Stored data
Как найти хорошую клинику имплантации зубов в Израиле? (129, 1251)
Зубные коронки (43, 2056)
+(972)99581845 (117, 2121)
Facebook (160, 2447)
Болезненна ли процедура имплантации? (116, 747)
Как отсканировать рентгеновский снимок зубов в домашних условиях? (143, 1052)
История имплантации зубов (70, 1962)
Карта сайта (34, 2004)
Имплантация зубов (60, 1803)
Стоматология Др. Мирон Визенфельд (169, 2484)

### What is expected
Within the records above, the line carrying "Facebook (160, 2447)" starts the range and the last line ends it. Set down that range exactly.

### Expected output
Facebook (160, 2447)
Болезненна ли процедура имплантации? (116, 747)
Как отсканировать рентгеновский снимок зубов в домашних условиях? (143, 1052)
История имплантации зубов (70, 1962)
Карта сайта (34, 2004)
Имплантация зубов (60, 1803)
Стоматология Др. Мирон Визенфельд (169, 2484)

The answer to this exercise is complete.